There is a persistent myth in the advertising world that outdoor advertising (OOH) campaigns cannot be measured beyond basic metrics. In fact, when it comes to precise performance metrics, OOH is as measurable as its digital marketing counterparts.
Advanced planning, tracking, and measurement tools allow OOH advertisers to track and isolate individual OOH inventory units, directly attribute online and offline conversions, and accurately measure return on investment ( KING). And today, OOH advertisers can monitor and make on-the-spot adjustments to optimize their outdoor advertising campaigns in real time.
As ad departments face increasing scrutiny of their marketing budgets, it’s critical they have the data they need to support their decisions. Digital may have been the wave of the recent past, but it’s getting more and more expensive as results dwindle. If you’re looking to broaden your media mix to increase brand awareness and drive consumer action, it’s time to dig deeper into OOH. Decisions about your entire media mix depend on performance. Here’s a detailed look at how you can gauge the performance of your next OOH campaign.
OOH is a performance chain like never before. With the right OOH media buying partner, you can understand: Was our OOH advertising campaign successful? Did more people take action than if we hadn’t run the campaign? Did our campaign work and to what extent? Which components of our campaign worked best?
Advertisers typically turn to two high-level categories of analytics to measure campaign performance: impact and attribution. Lift analysis uses experimentation to isolate the impact of your OOH campaign on business results, and it can be used to measure the success of a specific marketing channel against other channels in the media mix. an advertiser. Digging even deeper, attribution analysis examines the components of OOH campaigns to determine which individual ad units perform best, giving advertisers insights they can use to optimize ad campaigns.
These two approaches complement each other and can be used simultaneously. Attribution is best for daily, always-on metrics, while many run-enhancement scans are more sporadic – after initial experimentation to prove that OOH support works.
Metrics to Consider
Next to How? ‘Or’ What you measure, you also need to consider What you measure.
These approaches to measuring outdoor campaign performance rely heavily on a variety of different metrics, including:
- prints: This is the number of times consumers see an advertisement. In the OOH industry, impressions are measured by considering the amount of traffic that passes through a particular ad unit and the results of eye-tracking experiments that reveal the percentage of drivers who actually see the ad unit. Today, most outdoor advertising companies rely on the non-profit organization Geopath for all OOH print data. Geopath’s mission is to independently audit and report OOH advertising ratings across the United States.
- Range and frequency: Reach and frequency are commonly used metrics across almost all media channels. Reach is the number of unique people in a particular market who are exposed to an OOH ad unit at least once over a specified period of time. Frequency is the number of times affected individuals are exposed to the OOH ad unit during the same time period.
- Raw Rating Points (GRP): GRPs are a standard advertising metric used to track exposure within a specific geographic market. They represent the total number of in-market impressions generated by an OOH campaign, expressed as a percentage of a market population. For example, a rating point or GRP means that you have reached 1% of the market population. GRPs are calculated by taking the percentage of the market reached multiplied by the frequency.
- Target Rating Points (TRPs): TRPs are essentially just a refinement of GRPs, which only consider your target audience. For example, a TRP means that you have reached 1% of your target audience within the market population. TRPs are a quick measure of how many people in a target audience an OOH ad or campaign has reached and how many times.

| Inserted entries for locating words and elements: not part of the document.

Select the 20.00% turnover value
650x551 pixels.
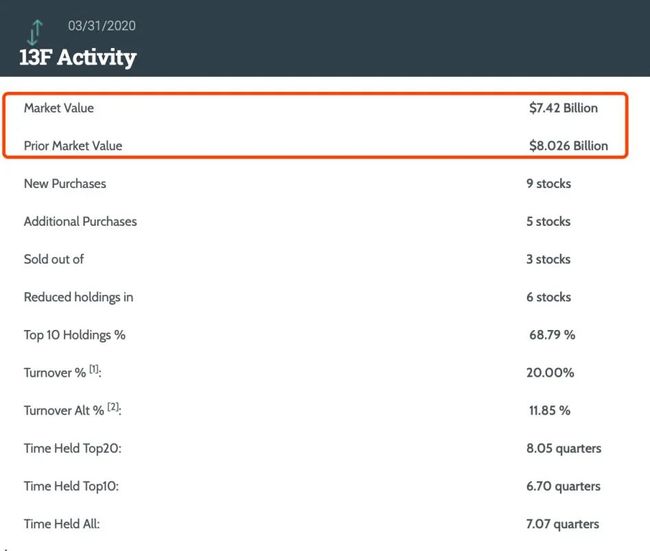550,372
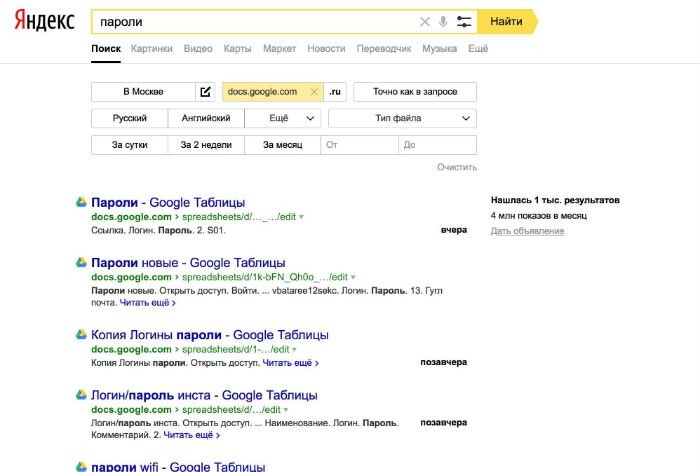This screenshot has height=472, width=700.
Task: Start voice search with microphone icon
Action: pyautogui.click(x=443, y=21)
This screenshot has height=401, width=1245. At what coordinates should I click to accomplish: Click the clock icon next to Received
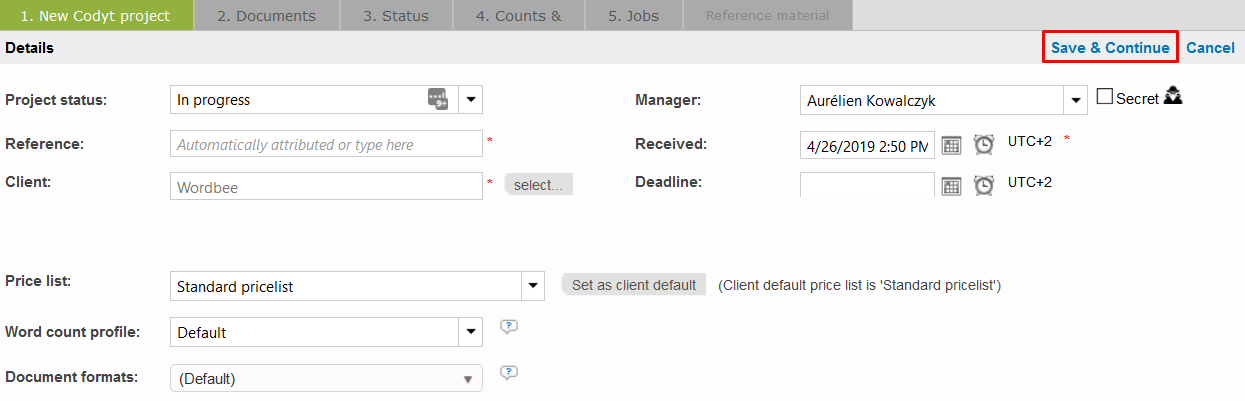tap(984, 145)
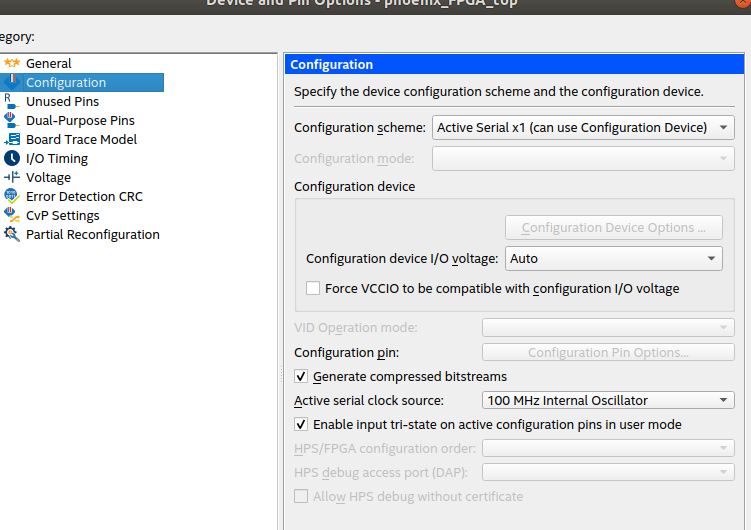Click the Unused Pins category icon

pyautogui.click(x=12, y=101)
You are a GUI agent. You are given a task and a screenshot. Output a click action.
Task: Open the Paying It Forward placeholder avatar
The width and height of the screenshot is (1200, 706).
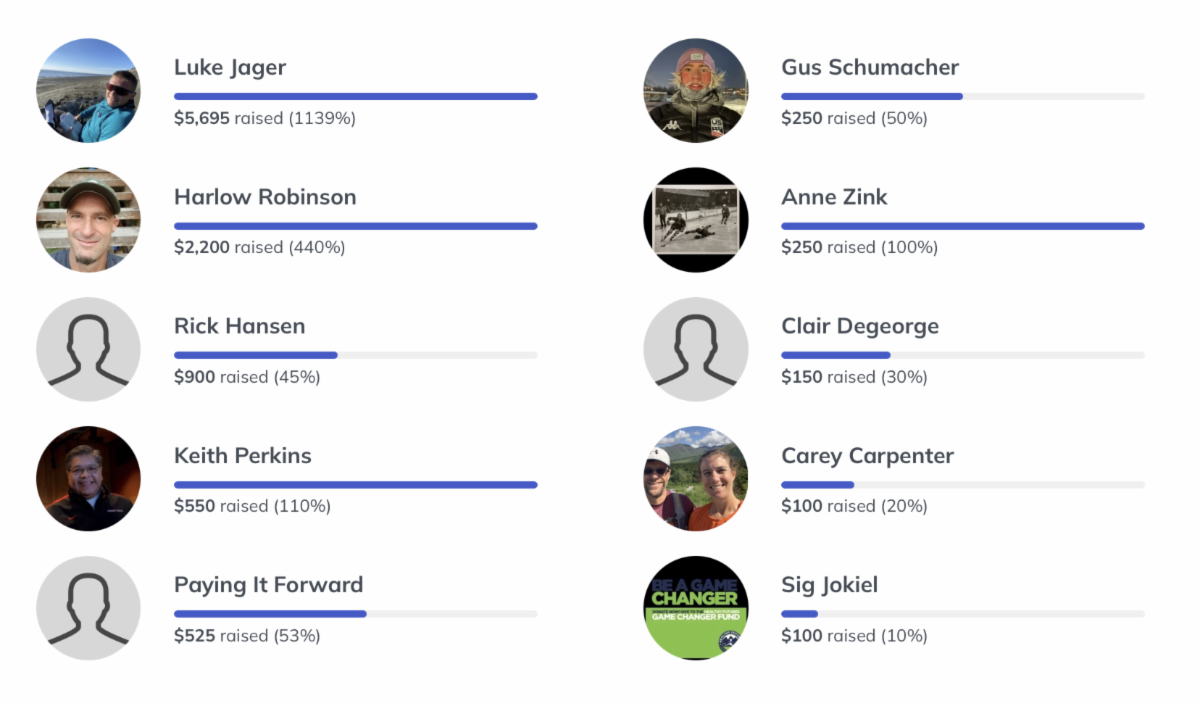tap(88, 608)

- Results: This is actually a category of metrics, but it’s one of the most important because it relates directly to your unique business goals. When identifying specific outcomes to measure, first consider what you are trying to achieve. Is it an in-store, e-commerce or mobile sale? Do you see consumers visiting a physical place? Is it site traffic? Or are you trying to get consumers to interact with your social media accounts and create a social buzz?
- Halo effect: Unlike the methods listed above, which measure the direct impacts of a campaign, the halo effect measures the indirect impacts (or benefits) that OOH has on your other marketing channels. Of course, these indirect measurements can get complicated, but some OOH media buying platforms make it easy, in part through direct integrations with other platforms.

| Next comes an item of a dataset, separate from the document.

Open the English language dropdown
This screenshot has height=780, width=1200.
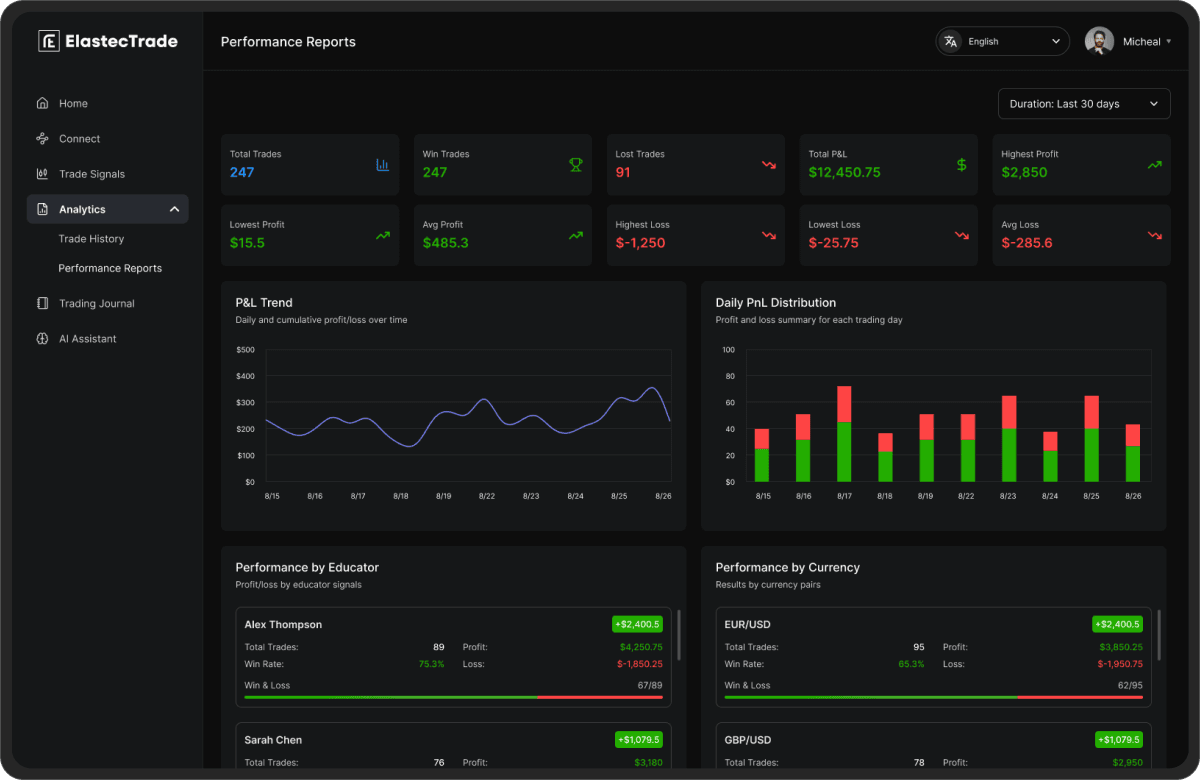click(x=1002, y=41)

Rising digital advertising costs, coupled with the responsibility to be extra diligent with every dollar spent, means the pressure is on advertisers to prove that what they are doing works. With the ability to measure the actual performance of OOH ad campaigns, outdoor advertising should not be overlooked as a crucial part of your overall media mix. There’s never been a better time to tap into the performance power of OOH.